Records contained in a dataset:
━━━

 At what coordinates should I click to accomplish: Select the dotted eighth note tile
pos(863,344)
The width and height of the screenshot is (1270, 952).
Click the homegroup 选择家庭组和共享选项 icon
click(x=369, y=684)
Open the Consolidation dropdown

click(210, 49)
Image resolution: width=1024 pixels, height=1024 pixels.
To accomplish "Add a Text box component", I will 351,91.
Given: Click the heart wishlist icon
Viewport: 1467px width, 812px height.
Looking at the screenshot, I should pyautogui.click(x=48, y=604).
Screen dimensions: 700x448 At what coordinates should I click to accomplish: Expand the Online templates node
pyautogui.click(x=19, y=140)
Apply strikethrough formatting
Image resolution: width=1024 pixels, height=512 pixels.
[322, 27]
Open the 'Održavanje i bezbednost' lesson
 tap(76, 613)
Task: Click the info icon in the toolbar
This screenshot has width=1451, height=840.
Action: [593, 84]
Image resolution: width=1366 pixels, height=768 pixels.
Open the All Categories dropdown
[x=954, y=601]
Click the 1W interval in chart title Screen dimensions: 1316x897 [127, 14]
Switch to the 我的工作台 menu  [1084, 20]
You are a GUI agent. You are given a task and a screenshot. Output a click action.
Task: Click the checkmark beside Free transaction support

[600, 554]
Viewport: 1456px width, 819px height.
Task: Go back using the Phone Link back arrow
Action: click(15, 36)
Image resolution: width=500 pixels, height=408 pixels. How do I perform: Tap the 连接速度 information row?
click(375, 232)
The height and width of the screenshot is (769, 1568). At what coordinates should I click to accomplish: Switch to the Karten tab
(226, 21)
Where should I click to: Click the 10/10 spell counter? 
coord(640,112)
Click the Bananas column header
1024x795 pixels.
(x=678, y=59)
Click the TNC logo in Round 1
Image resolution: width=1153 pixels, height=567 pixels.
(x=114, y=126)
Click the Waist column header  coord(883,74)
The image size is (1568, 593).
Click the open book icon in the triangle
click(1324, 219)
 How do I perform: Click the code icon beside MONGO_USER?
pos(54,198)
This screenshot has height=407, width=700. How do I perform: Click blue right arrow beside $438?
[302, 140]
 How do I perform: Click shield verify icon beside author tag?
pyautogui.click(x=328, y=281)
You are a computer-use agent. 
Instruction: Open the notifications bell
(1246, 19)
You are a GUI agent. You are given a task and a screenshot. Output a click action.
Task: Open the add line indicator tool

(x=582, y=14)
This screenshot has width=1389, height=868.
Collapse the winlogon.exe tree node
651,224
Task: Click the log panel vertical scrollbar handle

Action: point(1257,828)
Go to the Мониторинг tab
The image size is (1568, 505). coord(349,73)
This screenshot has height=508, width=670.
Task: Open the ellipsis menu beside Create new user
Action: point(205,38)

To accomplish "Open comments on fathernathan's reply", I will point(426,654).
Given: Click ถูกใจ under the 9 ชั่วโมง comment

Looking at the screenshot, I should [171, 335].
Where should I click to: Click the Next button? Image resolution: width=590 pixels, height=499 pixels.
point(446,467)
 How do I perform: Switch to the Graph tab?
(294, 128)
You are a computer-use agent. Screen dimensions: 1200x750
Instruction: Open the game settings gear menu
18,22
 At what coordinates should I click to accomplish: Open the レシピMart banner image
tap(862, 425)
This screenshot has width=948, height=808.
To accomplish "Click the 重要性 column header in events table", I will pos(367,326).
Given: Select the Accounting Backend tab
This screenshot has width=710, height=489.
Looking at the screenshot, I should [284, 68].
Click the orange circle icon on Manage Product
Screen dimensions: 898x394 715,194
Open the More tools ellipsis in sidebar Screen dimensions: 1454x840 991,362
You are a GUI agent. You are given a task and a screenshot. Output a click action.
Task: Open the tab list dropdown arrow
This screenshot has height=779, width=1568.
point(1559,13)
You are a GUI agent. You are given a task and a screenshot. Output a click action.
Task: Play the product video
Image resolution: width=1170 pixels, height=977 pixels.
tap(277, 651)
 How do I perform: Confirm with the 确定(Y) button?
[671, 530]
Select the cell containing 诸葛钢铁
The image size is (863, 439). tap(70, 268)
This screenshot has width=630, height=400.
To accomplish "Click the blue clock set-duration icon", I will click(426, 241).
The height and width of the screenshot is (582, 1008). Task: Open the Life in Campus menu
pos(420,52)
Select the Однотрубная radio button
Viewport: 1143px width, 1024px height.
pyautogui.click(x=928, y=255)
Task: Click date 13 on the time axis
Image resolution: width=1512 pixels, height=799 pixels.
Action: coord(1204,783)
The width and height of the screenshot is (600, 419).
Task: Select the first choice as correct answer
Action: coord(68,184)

━━━

Activity: Reproduce the data shown above exactly.

Response below:
 At what coordinates should I click to accomplish: Select the dotted eighth note tile
pos(863,344)
The width and height of the screenshot is (1270, 952).
Click the homegroup 选择家庭组和共享选项 icon
click(x=369, y=684)
Open the Consolidation dropdown

click(210, 49)
Image resolution: width=1024 pixels, height=1024 pixels.
To accomplish "Add a Text box component", I will 351,91.
Given: Click the heart wishlist icon
Viewport: 1467px width, 812px height.
Looking at the screenshot, I should pyautogui.click(x=48, y=604).
Screen dimensions: 700x448 At what coordinates should I click to accomplish: Expand the Online templates node
pyautogui.click(x=19, y=140)
Apply strikethrough formatting
Image resolution: width=1024 pixels, height=512 pixels.
[322, 27]
Open the 'Održavanje i bezbednost' lesson
 tap(76, 613)
Task: Click the info icon in the toolbar
This screenshot has width=1451, height=840.
Action: [593, 84]
Image resolution: width=1366 pixels, height=768 pixels.
Open the All Categories dropdown
[x=954, y=601]
Click the 1W interval in chart title Screen dimensions: 1316x897 [127, 14]
Switch to the 我的工作台 menu  [1084, 20]
You are a GUI agent. You are given a task and a screenshot. Output a click action.
Task: Click the checkmark beside Free transaction support

[600, 554]
Viewport: 1456px width, 819px height.
Task: Go back using the Phone Link back arrow
Action: click(15, 36)
Image resolution: width=500 pixels, height=408 pixels. How do I perform: Tap the 连接速度 information row?
click(375, 232)
The height and width of the screenshot is (769, 1568). At what coordinates should I click to accomplish: Switch to the Karten tab
(226, 21)
Where should I click to: Click the 10/10 spell counter? 
coord(640,112)
Click the Bananas column header
1024x795 pixels.
(x=678, y=59)
Click the TNC logo in Round 1
Image resolution: width=1153 pixels, height=567 pixels.
(x=114, y=126)
Click the Waist column header  coord(883,74)
The image size is (1568, 593).
Click the open book icon in the triangle
click(1324, 219)
 How do I perform: Click the code icon beside MONGO_USER?
pos(54,198)
This screenshot has height=407, width=700. How do I perform: Click blue right arrow beside $438?
[302, 140]
 How do I perform: Click shield verify icon beside author tag?
pyautogui.click(x=328, y=281)
You are a computer-use agent. 
Instruction: Open the notifications bell
(1246, 19)
You are a GUI agent. You are given a task and a screenshot. Output a click action.
Task: Open the add line indicator tool

(x=582, y=14)
This screenshot has width=1389, height=868.
Collapse the winlogon.exe tree node
651,224
Task: Click the log panel vertical scrollbar handle

Action: point(1257,828)
Go to the Мониторинг tab
The image size is (1568, 505). coord(349,73)
This screenshot has height=508, width=670.
Task: Open the ellipsis menu beside Create new user
Action: point(205,38)

To accomplish "Open comments on fathernathan's reply", I will point(426,654).
Given: Click ถูกใจ under the 9 ชั่วโมง comment

Looking at the screenshot, I should [171, 335].
Where should I click to: Click the Next button? Image resolution: width=590 pixels, height=499 pixels.
point(446,467)
 How do I perform: Switch to the Graph tab?
(294, 128)
You are a computer-use agent. Screen dimensions: 1200x750
Instruction: Open the game settings gear menu
18,22
 At what coordinates should I click to accomplish: Open the レシピMart banner image
tap(862, 425)
This screenshot has width=948, height=808.
To accomplish "Click the 重要性 column header in events table", I will pos(367,326).
Given: Select the Accounting Backend tab
This screenshot has width=710, height=489.
Looking at the screenshot, I should [284, 68].
Click the orange circle icon on Manage Product
Screen dimensions: 898x394 715,194
Open the More tools ellipsis in sidebar Screen dimensions: 1454x840 991,362
You are a GUI agent. You are given a task and a screenshot. Output a click action.
Task: Open the tab list dropdown arrow
This screenshot has height=779, width=1568.
point(1559,13)
You are a GUI agent. You are given a task and a screenshot. Output a click action.
Task: Play the product video
Image resolution: width=1170 pixels, height=977 pixels.
tap(277, 651)
 How do I perform: Confirm with the 确定(Y) button?
[671, 530]
Select the cell containing 诸葛钢铁
The image size is (863, 439). tap(70, 268)
This screenshot has width=630, height=400.
To accomplish "Click the blue clock set-duration icon", I will click(426, 241).
The height and width of the screenshot is (582, 1008). Task: Open the Life in Campus menu
pos(420,52)
Select the Однотрубная radio button
Viewport: 1143px width, 1024px height.
pyautogui.click(x=928, y=255)
Task: Click date 13 on the time axis
Image resolution: width=1512 pixels, height=799 pixels.
Action: coord(1204,783)
The width and height of the screenshot is (600, 419).
Task: Select the first choice as correct answer
Action: coord(68,184)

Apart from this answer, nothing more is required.